Without specifying the timezone explicitly, the local offset is used.

Examples (corresponding to the items in above list, respectively):

> 20200313T065326Z
> 2020-03-13T06:53:26+00:00
> Fri, 29 Nov 2019 14:00:08 +0100
> 5:50 A.M. on June 13, 1990
> two weeks ago

The following environment variables are available to the test script:

DEBIAN_BISECT_MIRROR Contains the caching mirror address.

DEBIAN_BISECT_EPOCH Contains an integer representing the unix epoch of the

directly be assigned to SOURCE_DATE_EPOCH.

DEBIAN_BISECT_TIMESTAMP Contains a timestamp in the format used by

DEBIAN_BISECT_EPOCH via: date --utc --date=@$DEBIAN_BISECT_EPOCH +%Y%m%dT%H%M%SZ

Just run "do_something" which runs the test and returns a non-zero exit on failure.
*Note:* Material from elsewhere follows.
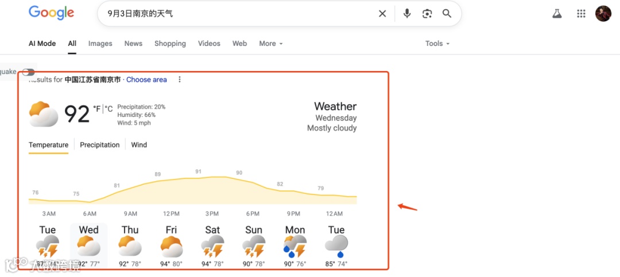Expand the More search filters dropdown
620x277 pixels.
[x=271, y=44]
$ ./debbisect "last week" today "mmdebstrap --customize-hook='chroot \"\$1\" do_something' unstable - \$DEBIAN_BISECT_MIRROR >/dev/null"
$ diff -u debbisect.log.good debbisect.log.bad

Since the command can easily become very long and quoting very involved, lets instead use a script:

$ cat << END > script.sh
> #!/bin/sh
> set -exu
> mmdebstrap \
> --verbose \
> --aptopt='Acquire::Check-Valid-Until "false"' \
> --variant=apt \
> --include=pkga,pkgb,pkgc \
> --customize-hook='chroot "$1" dpkg -l' \
> --customize-hook='chroot "$1" do_something' \
> unstable \
> - \
> $DEBIAN_BISECT_MIRROR \
> >/dev/null
> END
$ chmod +x script.sh
$ ./debbisect --verbose --cache=./cache "two years ago" yesterday ./script.sh
$ diff -u debbisect.log.good debbisect.log.bad
$ rm -r ./cache

This example sets Acquire::Check-Valid-Until to not fail on snapshot timestamps from "two years ago", uses the "apt" variant (only Essential:yes plus apt), installs the packages required for the test using --include, runs "dpkg -l" so that we can see which packages differed in the logs at the end and uses --cache=cache so that the apt cache does not get discarded at the end and the command can be re-run without downloading everything from snapshot.debian.org again.
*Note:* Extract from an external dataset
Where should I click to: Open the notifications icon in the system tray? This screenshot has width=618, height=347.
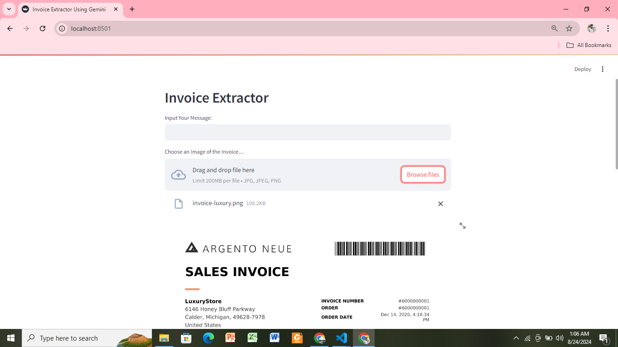[x=603, y=338]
Once debbisect has finished bisecting and figured out the last good and the first bad timestamp, there might be more than one package that differs in version between these two timestamps. debbisect can figure out which package is the culprit if you hand it control over installing dependencies for you via the --depends option. With that option active, the script will not be responsible to set up a chroot itself but is given the path to an existing chroot as the first argument. Here is a real example that verifies the package responsible for Debian bug #912935:

$ ./debbisect --depends=botch "2018-11-17" "2018-11-22" 'chroot "$1" botch-dose2html --packages=/dev/null --help'
[...] test upgrading python3-minimal 3.6.7-1 -> 3.7.1-2...
upgrading python3-minimal triggered the problem

If you want to run above test under qemu, then you would run:

$ ./debbisect --depends=botch --qemu=defaults "2018-11-17" "2018-11-22" 'ssh -F "$1" qemu botch-dose2html --packages=/dev/null --help'

In the last two examples we omitted the --cache argument for brevity. But please make use of it to reduce the load on snapshot.debian.org.